Very interesting, worrying and yet somehow unsurprising study on inconsistencies in asylum appeal adjudication by Nick Gill, Rebecca Rotter, Andrew Burridge, Melanie Griffiths and Jennifer Allsopp in the September 2015 edition of the Forced Migration Review. For example:
Judges are advised to take an ‘enabling’ role with unrepresented appellants but in most of the cases we observed this did not achieve the aim of giving the appellant a fair chance. Although the judge often told the appellant that they would have the chance to give submissions, they did not explain what this meant, or suggest how submissions might be structured. As a result, appellants tended not to engage with the Home Office’s arguments against them but simply pleaded for the judge’s sympathy – a natural, but legally ineffective, tactic.
A final key difference between the hearing centres is the gender ratio of presiding judges.

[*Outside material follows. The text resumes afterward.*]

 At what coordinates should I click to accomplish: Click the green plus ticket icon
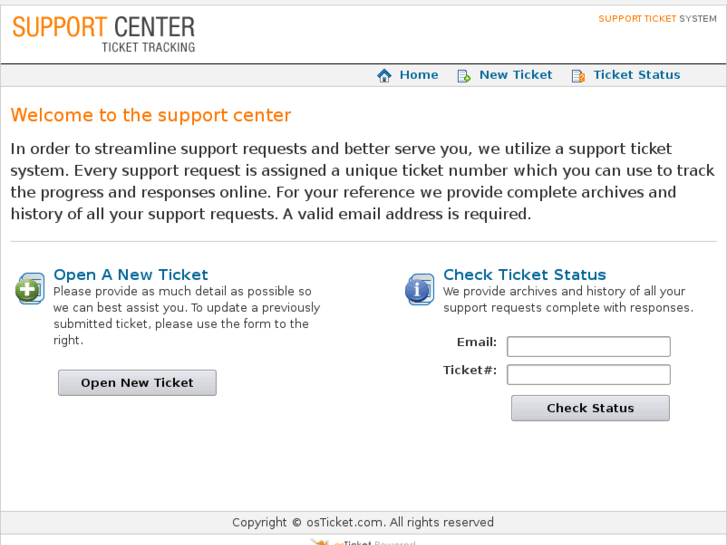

The percentage of hearings we observed headed by a female judge was 49% at Sheldon Court, 41% at Taylor House and 19% at Columbus House. This is particularly important in light of the correlation between the gender of the judge and the conduct of the hearing, as we show below…
… An even more worrying finding is that the likelihood of these key procedures being followed is correlated with extraneous factors, such as the gender of the judge and appellant. Female judges were more likely than male judges to explain the purpose of the hearing and how it will proceed, to introduce themselves, to check that names are correctly pronounced and to make the appellant aware that they should say if they do not understand anything. Judges also more often explained the purpose of the hearing, introduced parties, and thoroughly checked understanding between the interpreter and the appellant when the appellant was male rather than female.
Hat tip to EIN for spotting it.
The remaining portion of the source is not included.